* _Problem details_
Among the entries below, find every line that has "search" and pull it out.

(Input for this task)

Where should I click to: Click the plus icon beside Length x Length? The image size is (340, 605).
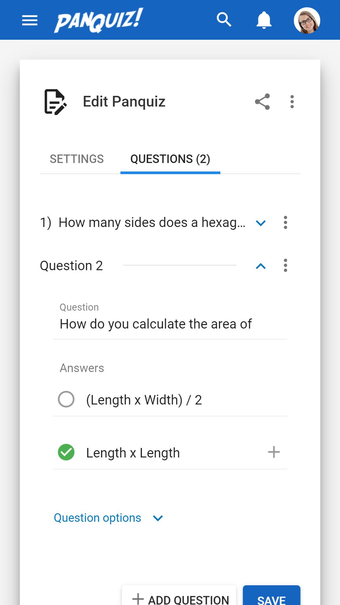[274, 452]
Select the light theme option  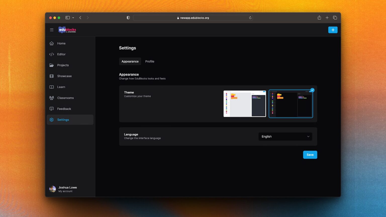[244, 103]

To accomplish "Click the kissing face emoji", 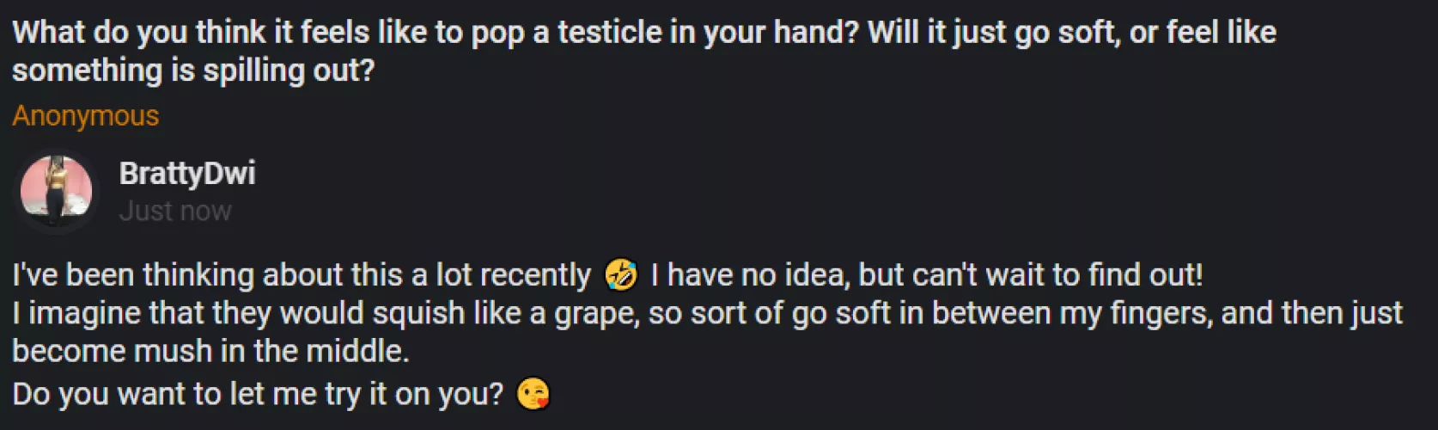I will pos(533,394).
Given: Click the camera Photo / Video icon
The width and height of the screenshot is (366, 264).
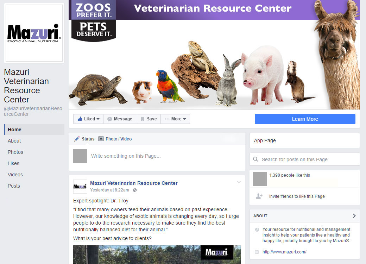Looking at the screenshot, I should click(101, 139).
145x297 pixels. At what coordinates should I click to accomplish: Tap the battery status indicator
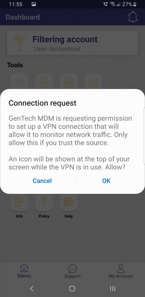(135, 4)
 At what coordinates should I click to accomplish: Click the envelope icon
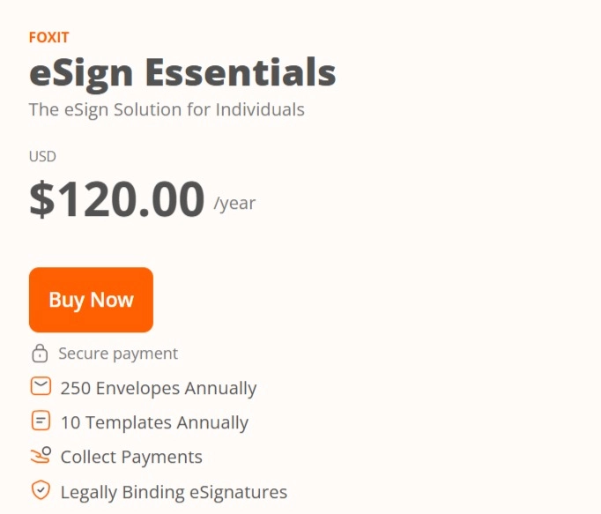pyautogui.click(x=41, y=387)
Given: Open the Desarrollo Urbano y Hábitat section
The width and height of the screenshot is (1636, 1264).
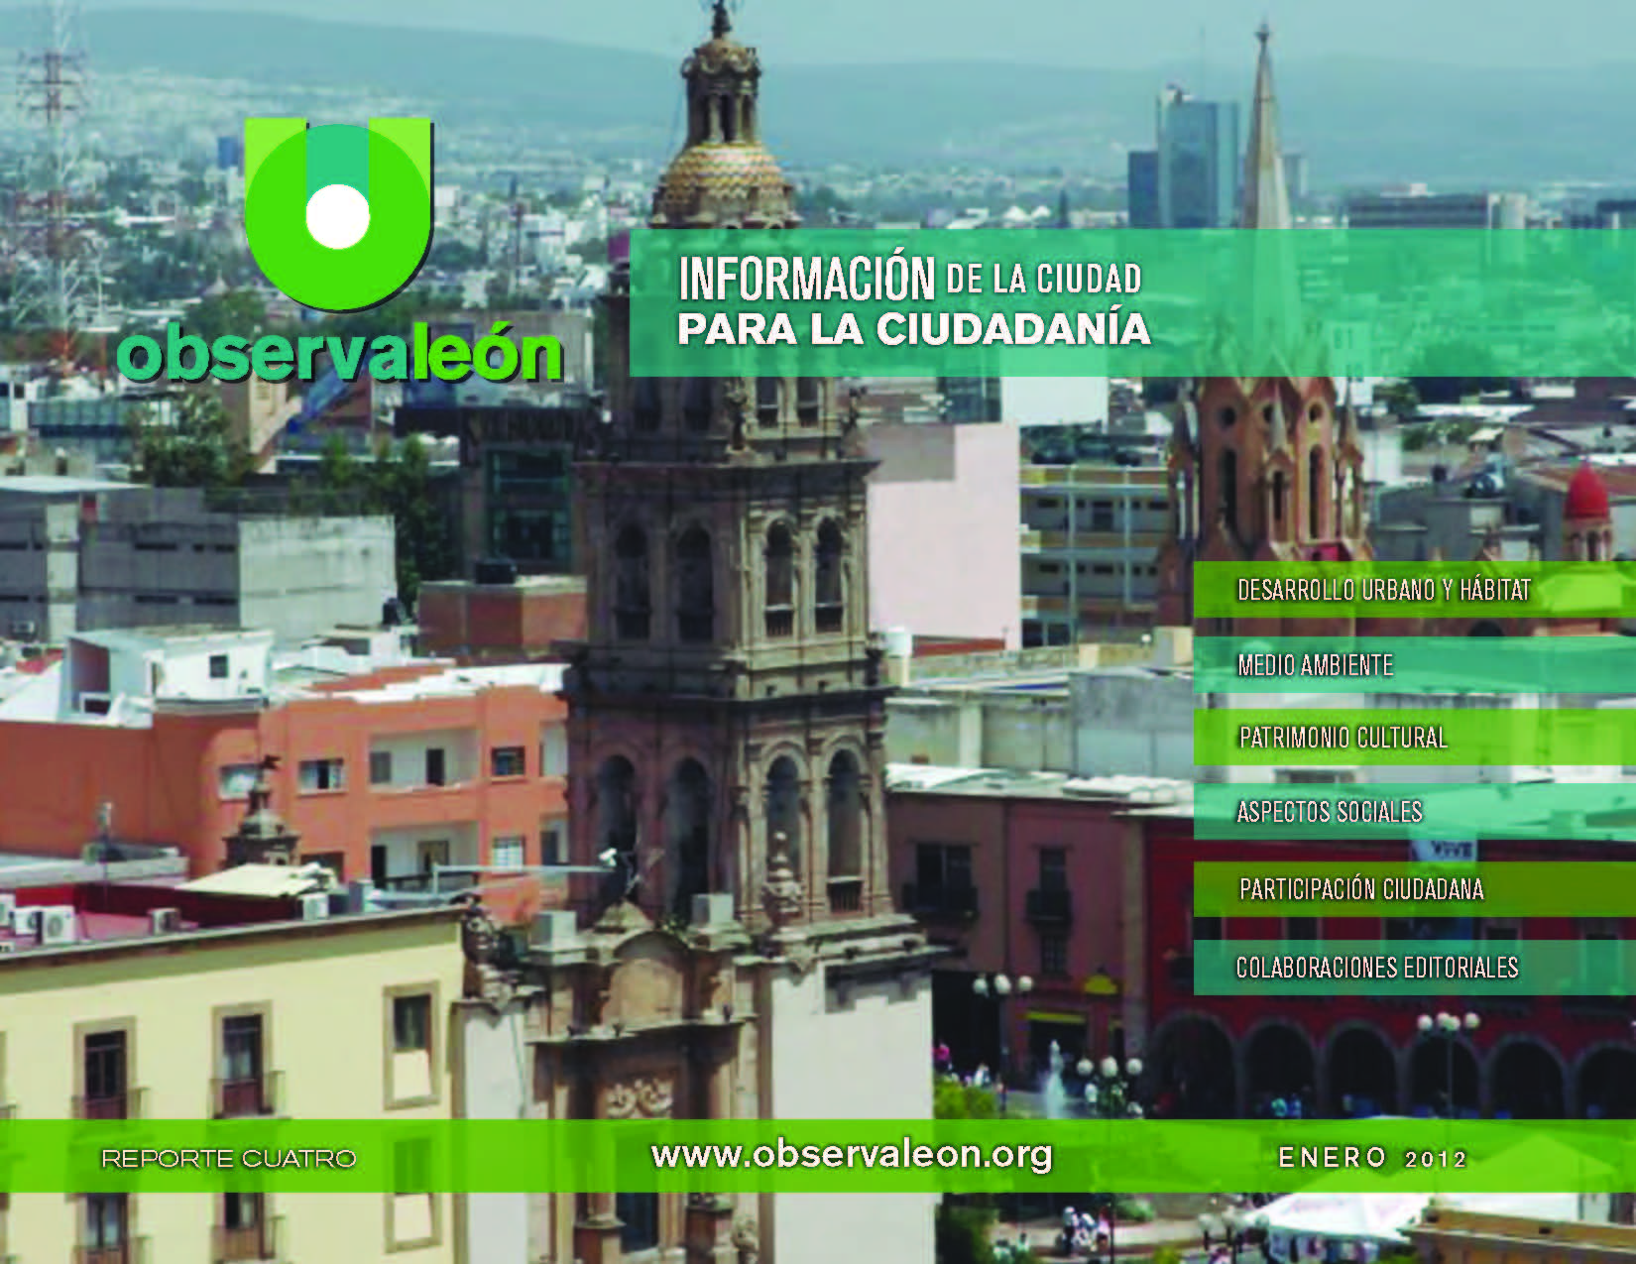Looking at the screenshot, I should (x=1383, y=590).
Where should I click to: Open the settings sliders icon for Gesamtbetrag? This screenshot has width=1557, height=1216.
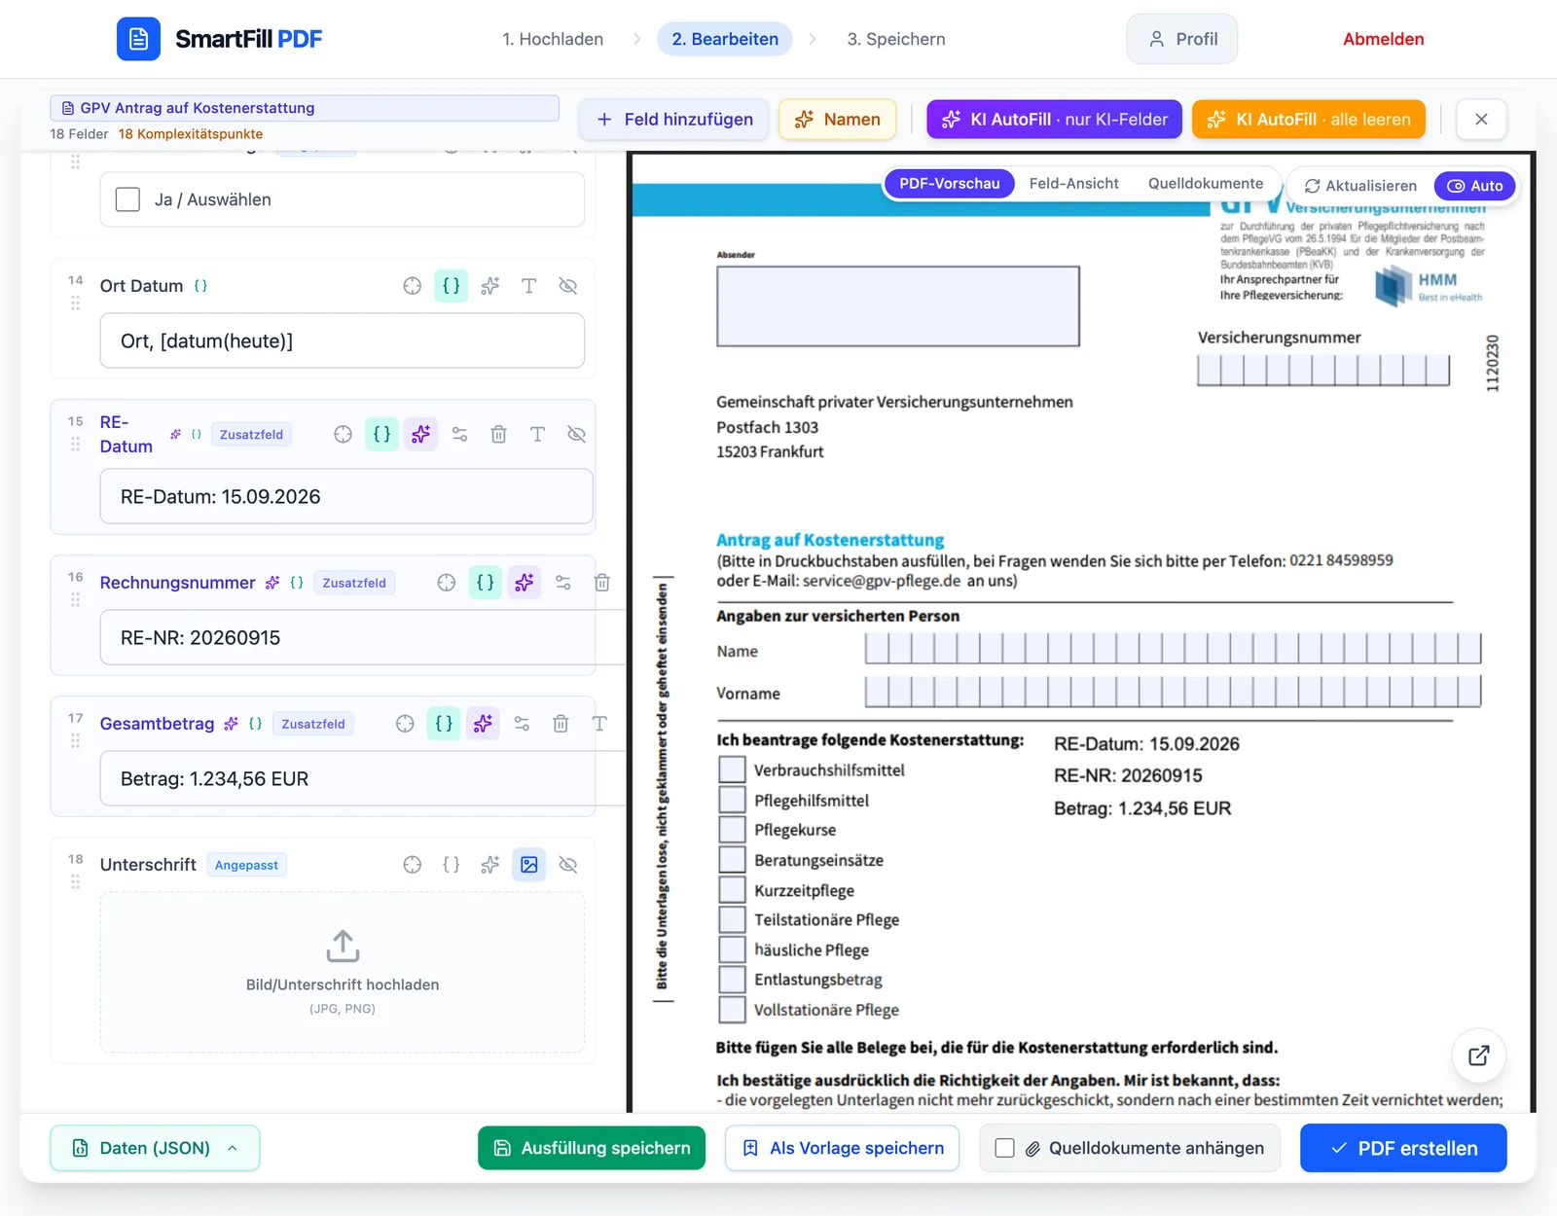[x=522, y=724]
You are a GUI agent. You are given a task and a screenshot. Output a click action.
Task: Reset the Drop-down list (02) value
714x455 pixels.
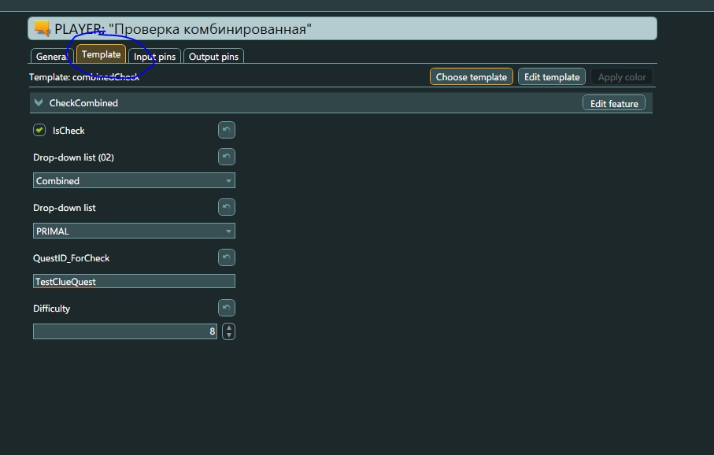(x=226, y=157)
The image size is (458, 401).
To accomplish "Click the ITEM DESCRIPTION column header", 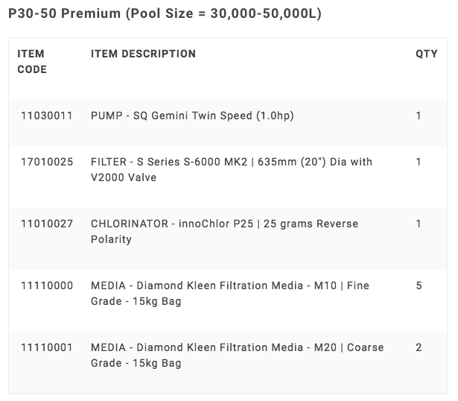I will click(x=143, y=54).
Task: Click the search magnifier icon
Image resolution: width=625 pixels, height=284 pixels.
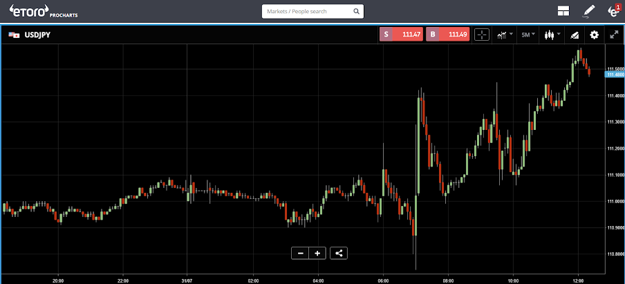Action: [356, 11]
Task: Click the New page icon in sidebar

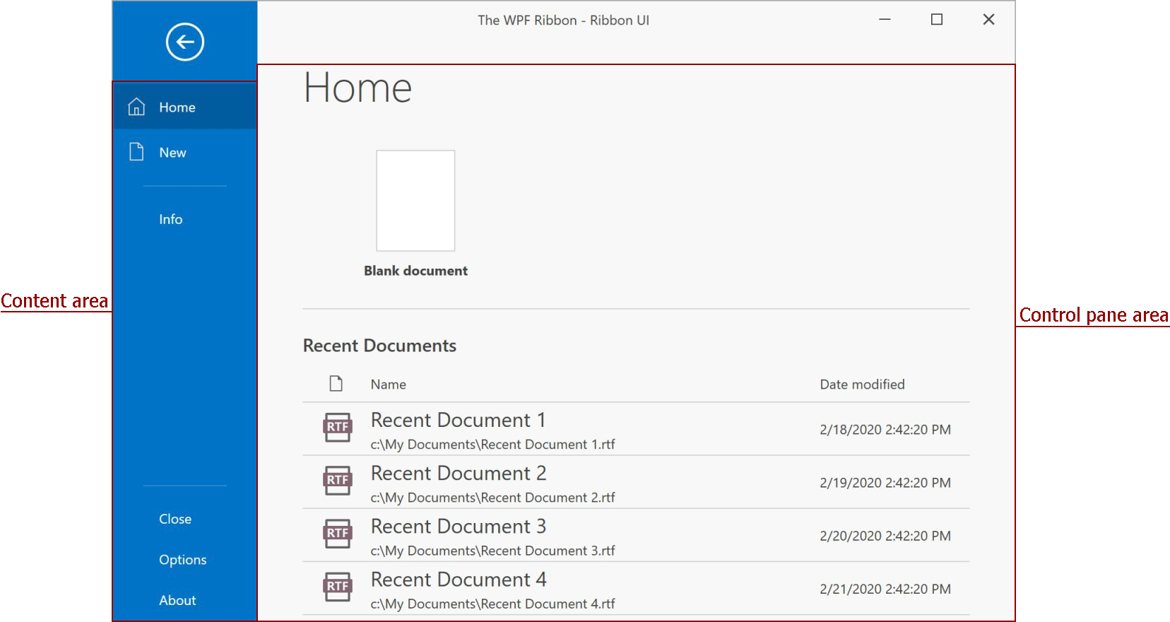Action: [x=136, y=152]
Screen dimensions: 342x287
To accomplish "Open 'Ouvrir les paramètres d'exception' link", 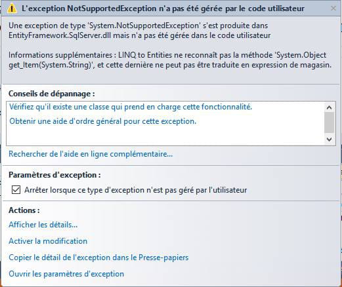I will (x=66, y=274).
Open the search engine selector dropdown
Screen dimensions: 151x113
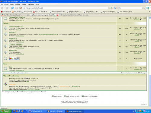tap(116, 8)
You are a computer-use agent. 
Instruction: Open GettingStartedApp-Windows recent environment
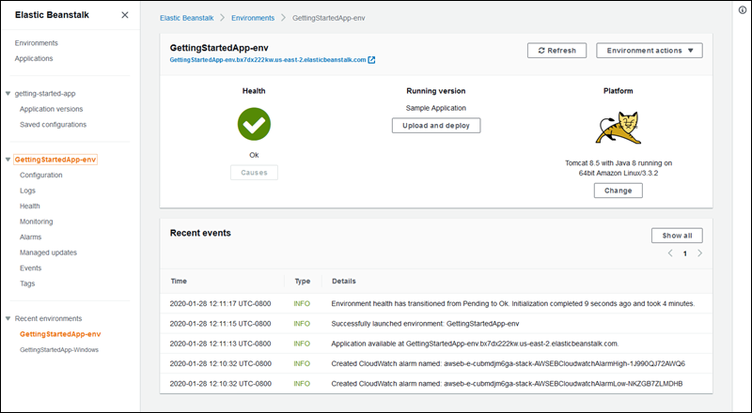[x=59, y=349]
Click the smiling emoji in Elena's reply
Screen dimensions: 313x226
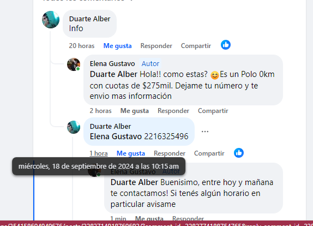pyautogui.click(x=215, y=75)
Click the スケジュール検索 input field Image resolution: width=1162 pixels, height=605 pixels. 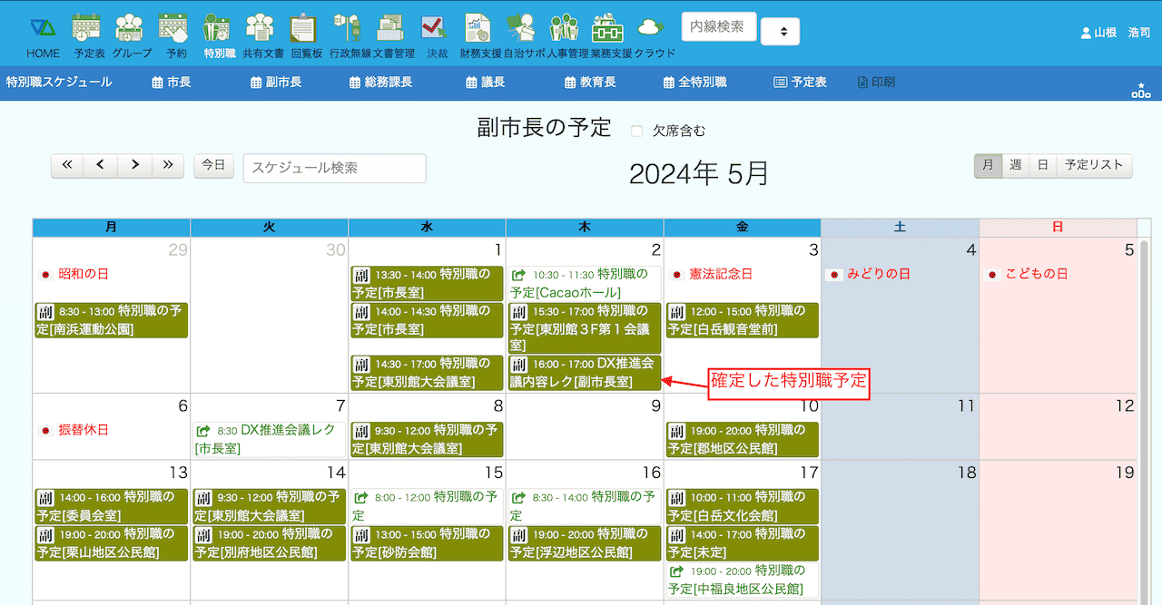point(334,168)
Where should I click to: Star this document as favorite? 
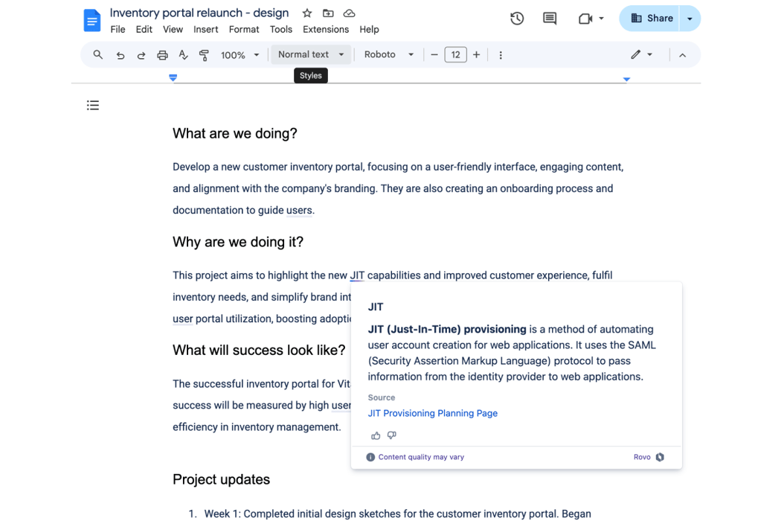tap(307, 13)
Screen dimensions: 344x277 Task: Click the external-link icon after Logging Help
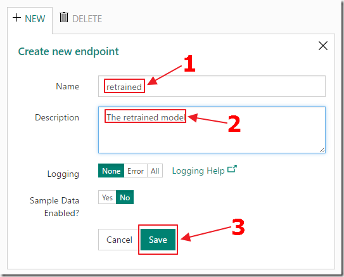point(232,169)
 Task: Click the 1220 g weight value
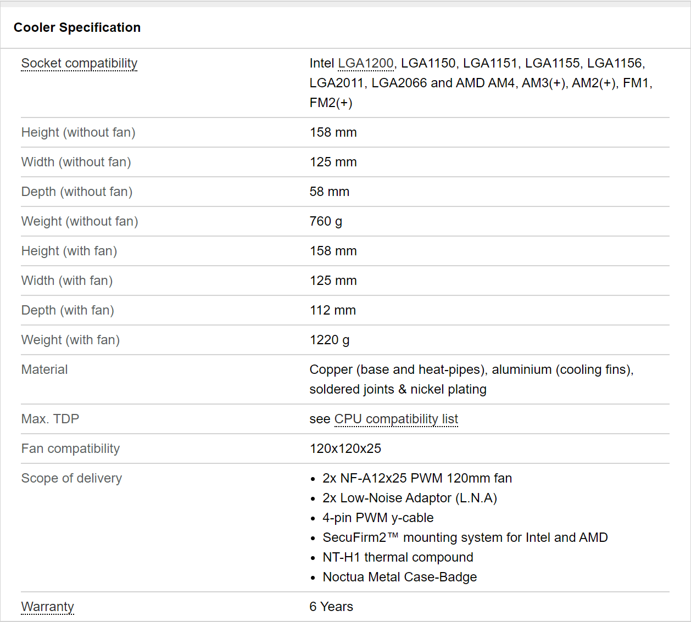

(End Input for this task)

* _Reply_
Task: Click the search magnifier icon
Open the search engine selector dropdown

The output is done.